Work order ▸ Would you please retype the records that follow, word for word?

Source data ▸
----

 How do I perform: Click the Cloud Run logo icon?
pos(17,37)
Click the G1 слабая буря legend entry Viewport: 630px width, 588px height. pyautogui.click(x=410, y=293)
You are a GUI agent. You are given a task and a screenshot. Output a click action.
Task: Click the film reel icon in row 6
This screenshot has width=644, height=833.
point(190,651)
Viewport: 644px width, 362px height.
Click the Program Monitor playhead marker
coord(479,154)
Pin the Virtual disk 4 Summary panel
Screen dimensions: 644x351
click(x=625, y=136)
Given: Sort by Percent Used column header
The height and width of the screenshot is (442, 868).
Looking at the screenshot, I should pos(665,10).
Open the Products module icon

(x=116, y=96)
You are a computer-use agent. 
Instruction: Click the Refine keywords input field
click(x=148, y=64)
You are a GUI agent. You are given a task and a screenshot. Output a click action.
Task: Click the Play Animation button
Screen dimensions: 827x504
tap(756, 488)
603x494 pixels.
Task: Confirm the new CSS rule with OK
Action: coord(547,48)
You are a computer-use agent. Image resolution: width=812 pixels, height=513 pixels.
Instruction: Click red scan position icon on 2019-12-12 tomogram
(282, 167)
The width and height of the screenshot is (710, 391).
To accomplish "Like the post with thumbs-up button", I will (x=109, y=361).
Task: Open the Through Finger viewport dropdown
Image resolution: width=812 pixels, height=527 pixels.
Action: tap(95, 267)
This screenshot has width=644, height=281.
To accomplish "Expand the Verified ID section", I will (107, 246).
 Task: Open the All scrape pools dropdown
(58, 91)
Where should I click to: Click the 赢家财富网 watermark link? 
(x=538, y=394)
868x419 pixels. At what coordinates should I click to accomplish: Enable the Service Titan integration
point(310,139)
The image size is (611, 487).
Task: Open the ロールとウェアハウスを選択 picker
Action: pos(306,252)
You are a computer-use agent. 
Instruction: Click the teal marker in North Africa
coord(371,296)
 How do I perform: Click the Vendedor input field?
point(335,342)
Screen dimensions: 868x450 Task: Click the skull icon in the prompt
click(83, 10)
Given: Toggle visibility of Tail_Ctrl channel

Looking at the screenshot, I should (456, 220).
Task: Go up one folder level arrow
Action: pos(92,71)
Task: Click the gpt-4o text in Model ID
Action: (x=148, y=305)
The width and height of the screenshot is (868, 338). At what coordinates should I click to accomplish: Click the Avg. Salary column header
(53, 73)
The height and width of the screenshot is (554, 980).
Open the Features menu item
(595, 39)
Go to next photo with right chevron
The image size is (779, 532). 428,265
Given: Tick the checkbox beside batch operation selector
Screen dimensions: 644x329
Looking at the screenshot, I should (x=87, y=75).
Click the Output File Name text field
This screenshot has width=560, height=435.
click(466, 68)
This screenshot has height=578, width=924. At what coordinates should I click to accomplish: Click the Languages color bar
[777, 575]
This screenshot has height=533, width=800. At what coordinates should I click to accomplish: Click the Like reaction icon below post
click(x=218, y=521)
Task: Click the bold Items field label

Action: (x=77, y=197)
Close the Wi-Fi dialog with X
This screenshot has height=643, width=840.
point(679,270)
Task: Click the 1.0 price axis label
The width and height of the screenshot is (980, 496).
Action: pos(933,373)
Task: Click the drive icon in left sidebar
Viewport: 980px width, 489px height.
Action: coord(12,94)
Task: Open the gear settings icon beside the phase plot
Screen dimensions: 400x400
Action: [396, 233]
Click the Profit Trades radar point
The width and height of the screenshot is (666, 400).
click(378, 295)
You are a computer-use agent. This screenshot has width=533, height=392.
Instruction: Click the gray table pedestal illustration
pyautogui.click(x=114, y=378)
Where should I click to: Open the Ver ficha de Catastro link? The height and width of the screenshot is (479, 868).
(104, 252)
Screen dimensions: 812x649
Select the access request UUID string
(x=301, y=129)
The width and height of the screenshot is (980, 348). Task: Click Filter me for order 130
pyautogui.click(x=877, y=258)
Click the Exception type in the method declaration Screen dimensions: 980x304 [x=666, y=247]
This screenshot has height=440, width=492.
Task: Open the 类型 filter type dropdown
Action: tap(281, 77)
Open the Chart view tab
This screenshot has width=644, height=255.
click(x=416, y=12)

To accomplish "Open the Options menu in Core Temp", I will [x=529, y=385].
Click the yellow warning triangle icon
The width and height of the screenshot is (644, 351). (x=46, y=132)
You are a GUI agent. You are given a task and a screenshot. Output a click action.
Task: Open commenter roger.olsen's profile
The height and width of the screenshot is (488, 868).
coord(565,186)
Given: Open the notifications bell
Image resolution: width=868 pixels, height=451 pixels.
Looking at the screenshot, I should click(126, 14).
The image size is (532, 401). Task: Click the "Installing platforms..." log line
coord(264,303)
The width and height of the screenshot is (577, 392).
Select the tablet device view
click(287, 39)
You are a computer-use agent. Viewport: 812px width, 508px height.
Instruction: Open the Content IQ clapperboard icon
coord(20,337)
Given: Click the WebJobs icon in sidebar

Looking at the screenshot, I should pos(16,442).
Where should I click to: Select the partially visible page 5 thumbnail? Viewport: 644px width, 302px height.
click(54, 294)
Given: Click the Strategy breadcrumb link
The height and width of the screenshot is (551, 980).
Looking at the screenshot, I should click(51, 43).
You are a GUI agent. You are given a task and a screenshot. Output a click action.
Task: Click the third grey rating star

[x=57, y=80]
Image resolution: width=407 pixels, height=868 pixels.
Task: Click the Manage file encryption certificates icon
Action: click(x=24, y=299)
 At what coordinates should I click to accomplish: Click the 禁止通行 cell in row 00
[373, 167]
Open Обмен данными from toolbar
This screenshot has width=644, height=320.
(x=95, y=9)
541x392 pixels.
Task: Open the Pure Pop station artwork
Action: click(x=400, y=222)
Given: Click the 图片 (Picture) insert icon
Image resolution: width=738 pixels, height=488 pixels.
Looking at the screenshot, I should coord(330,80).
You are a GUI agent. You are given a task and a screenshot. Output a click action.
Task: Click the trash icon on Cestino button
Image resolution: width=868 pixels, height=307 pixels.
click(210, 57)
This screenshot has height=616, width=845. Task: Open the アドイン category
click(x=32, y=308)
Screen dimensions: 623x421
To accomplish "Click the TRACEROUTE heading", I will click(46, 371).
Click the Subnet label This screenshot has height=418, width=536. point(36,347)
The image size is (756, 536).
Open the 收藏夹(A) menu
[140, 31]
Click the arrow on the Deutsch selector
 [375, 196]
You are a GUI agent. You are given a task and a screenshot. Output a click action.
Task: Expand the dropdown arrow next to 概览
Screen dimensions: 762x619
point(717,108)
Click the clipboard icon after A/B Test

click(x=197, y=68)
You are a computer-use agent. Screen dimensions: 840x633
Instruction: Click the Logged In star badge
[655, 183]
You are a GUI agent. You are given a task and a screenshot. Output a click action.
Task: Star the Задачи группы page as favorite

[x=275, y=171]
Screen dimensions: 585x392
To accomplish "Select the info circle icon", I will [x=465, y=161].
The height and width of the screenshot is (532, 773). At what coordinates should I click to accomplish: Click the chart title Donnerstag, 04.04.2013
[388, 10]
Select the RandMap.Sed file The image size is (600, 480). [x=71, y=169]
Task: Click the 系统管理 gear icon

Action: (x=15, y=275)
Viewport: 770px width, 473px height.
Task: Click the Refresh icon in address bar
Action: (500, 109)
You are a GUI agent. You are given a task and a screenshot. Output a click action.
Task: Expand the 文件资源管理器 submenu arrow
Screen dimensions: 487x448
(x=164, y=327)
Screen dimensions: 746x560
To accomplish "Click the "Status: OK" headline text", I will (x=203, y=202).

----

Task solution ▸
 How do I perform: Click the Cloud Run logo icon?
pos(17,37)
Click the G1 слабая буря legend entry Viewport: 630px width, 588px height. pyautogui.click(x=410, y=293)
You are a GUI agent. You are given a task and a screenshot. Output a click action.
Task: Click the film reel icon in row 6
This screenshot has width=644, height=833.
point(190,651)
Viewport: 644px width, 362px height.
Click the Program Monitor playhead marker
coord(479,154)
Pin the Virtual disk 4 Summary panel
Screen dimensions: 644x351
click(x=625, y=136)
Given: Sort by Percent Used column header
The height and width of the screenshot is (442, 868).
Looking at the screenshot, I should pos(665,10).
Open the Products module icon

(x=116, y=96)
You are a computer-use agent. 
Instruction: Click the Refine keywords input field
click(x=148, y=64)
You are a GUI agent. You are given a task and a screenshot. Output a click action.
Task: Click the Play Animation button
Screen dimensions: 827x504
tap(756, 488)
603x494 pixels.
Task: Confirm the new CSS rule with OK
Action: coord(547,48)
You are a computer-use agent. Image resolution: width=812 pixels, height=513 pixels.
Instruction: Click red scan position icon on 2019-12-12 tomogram
(282, 167)
The width and height of the screenshot is (710, 391).
To accomplish "Like the post with thumbs-up button", I will (x=109, y=361).
Task: Open the Through Finger viewport dropdown
Image resolution: width=812 pixels, height=527 pixels.
Action: tap(95, 267)
This screenshot has width=644, height=281.
To accomplish "Expand the Verified ID section", I will (107, 246).
 Task: Open the All scrape pools dropdown
(58, 91)
Where should I click to: Click the 赢家财富网 watermark link? 
(x=538, y=394)
868x419 pixels. At what coordinates should I click to accomplish: Enable the Service Titan integration
point(310,139)
The image size is (611, 487).
Task: Open the ロールとウェアハウスを選択 picker
Action: pos(306,252)
You are a computer-use agent. 
Instruction: Click the teal marker in North Africa
coord(371,296)
 How do I perform: Click the Vendedor input field?
point(335,342)
Screen dimensions: 868x450 Task: Click the skull icon in the prompt
click(83, 10)
Given: Toggle visibility of Tail_Ctrl channel

Looking at the screenshot, I should (456, 220).
Task: Go up one folder level arrow
Action: pos(92,71)
Task: Click the gpt-4o text in Model ID
Action: (x=148, y=305)
The width and height of the screenshot is (868, 338). At what coordinates should I click to accomplish: Click the Avg. Salary column header
(53, 73)
The height and width of the screenshot is (554, 980).
Open the Features menu item
(595, 39)
Go to next photo with right chevron
The image size is (779, 532). 428,265
Given: Tick the checkbox beside batch operation selector
Screen dimensions: 644x329
Looking at the screenshot, I should (x=87, y=75).
Click the Output File Name text field
This screenshot has width=560, height=435.
click(466, 68)
This screenshot has height=578, width=924. At what coordinates should I click to accomplish: Click the Languages color bar
[777, 575]
This screenshot has height=533, width=800. At what coordinates should I click to accomplish: Click the Like reaction icon below post
click(x=218, y=521)
Task: Click the bold Items field label

Action: (x=77, y=197)
Close the Wi-Fi dialog with X
This screenshot has height=643, width=840.
point(679,270)
Task: Click the 1.0 price axis label
The width and height of the screenshot is (980, 496).
Action: pos(933,373)
Task: Click the drive icon in left sidebar
Viewport: 980px width, 489px height.
Action: coord(12,94)
Task: Open the gear settings icon beside the phase plot
Screen dimensions: 400x400
Action: [396, 233]
Click the Profit Trades radar point
The width and height of the screenshot is (666, 400).
click(378, 295)
You are a computer-use agent. This screenshot has width=533, height=392.
Instruction: Click the gray table pedestal illustration
pyautogui.click(x=114, y=378)
Where should I click to: Open the Ver ficha de Catastro link? The height and width of the screenshot is (479, 868).
(104, 252)
Screen dimensions: 812x649
Select the access request UUID string
(x=301, y=129)
The width and height of the screenshot is (980, 348). Task: Click Filter me for order 130
pyautogui.click(x=877, y=258)
Click the Exception type in the method declaration Screen dimensions: 980x304 [x=666, y=247]
This screenshot has height=440, width=492.
Task: Open the 类型 filter type dropdown
Action: tap(281, 77)
Open the Chart view tab
This screenshot has width=644, height=255.
click(x=416, y=12)

To accomplish "Open the Options menu in Core Temp", I will [x=529, y=385].
Click the yellow warning triangle icon
The width and height of the screenshot is (644, 351). (x=46, y=132)
You are a GUI agent. You are given a task and a screenshot. Output a click action.
Task: Open commenter roger.olsen's profile
The height and width of the screenshot is (488, 868).
coord(565,186)
Given: Open the notifications bell
Image resolution: width=868 pixels, height=451 pixels.
Looking at the screenshot, I should click(126, 14).
The image size is (532, 401). Task: Click the "Installing platforms..." log line
coord(264,303)
The width and height of the screenshot is (577, 392).
Select the tablet device view
click(287, 39)
You are a computer-use agent. Viewport: 812px width, 508px height.
Instruction: Open the Content IQ clapperboard icon
coord(20,337)
Given: Click the WebJobs icon in sidebar

Looking at the screenshot, I should pos(16,442).
Where should I click to: Select the partially visible page 5 thumbnail? Viewport: 644px width, 302px height.
click(54, 294)
Given: Click the Strategy breadcrumb link
The height and width of the screenshot is (551, 980).
Looking at the screenshot, I should click(51, 43).
You are a GUI agent. You are given a task and a screenshot. Output a click action.
Task: Click the third grey rating star

[x=57, y=80]
Image resolution: width=407 pixels, height=868 pixels.
Task: Click the Manage file encryption certificates icon
Action: click(x=24, y=299)
 At what coordinates should I click to accomplish: Click the 禁止通行 cell in row 00
[373, 167]
Open Обмен данными from toolbar
This screenshot has width=644, height=320.
(x=95, y=9)
541x392 pixels.
Task: Open the Pure Pop station artwork
Action: click(x=400, y=222)
Given: Click the 图片 (Picture) insert icon
Image resolution: width=738 pixels, height=488 pixels.
Looking at the screenshot, I should coord(330,80).
You are a GUI agent. You are given a task and a screenshot. Output a click action.
Task: Click the trash icon on Cestino button
Image resolution: width=868 pixels, height=307 pixels.
click(210, 57)
This screenshot has height=616, width=845. Task: Open the アドイン category
click(x=32, y=308)
Screen dimensions: 623x421
To accomplish "Click the TRACEROUTE heading", I will click(46, 371).
Click the Subnet label This screenshot has height=418, width=536. point(36,347)
The image size is (756, 536).
Open the 收藏夹(A) menu
[140, 31]
Click the arrow on the Deutsch selector
 [375, 196]
You are a GUI agent. You are given a task and a screenshot. Output a click action.
Task: Expand the dropdown arrow next to 概览
Screen dimensions: 762x619
point(717,108)
Click the clipboard icon after A/B Test

click(x=197, y=68)
You are a computer-use agent. Screen dimensions: 840x633
Instruction: Click the Logged In star badge
[655, 183]
You are a GUI agent. You are given a task and a screenshot. Output a click action.
Task: Star the Задачи группы page as favorite

[x=275, y=171]
Screen dimensions: 585x392
To accomplish "Select the info circle icon", I will [x=465, y=161].
The height and width of the screenshot is (532, 773). At what coordinates should I click to accomplish: Click the chart title Donnerstag, 04.04.2013
[388, 10]
Select the RandMap.Sed file The image size is (600, 480). [x=71, y=169]
Task: Click the 系统管理 gear icon

Action: (x=15, y=275)
Viewport: 770px width, 473px height.
Task: Click the Refresh icon in address bar
Action: (500, 109)
You are a GUI agent. You are given a task and a screenshot. Output a click action.
Task: Expand the 文件资源管理器 submenu arrow
Screen dimensions: 487x448
(x=164, y=327)
Screen dimensions: 746x560
To accomplish "Click the "Status: OK" headline text", I will (x=203, y=202).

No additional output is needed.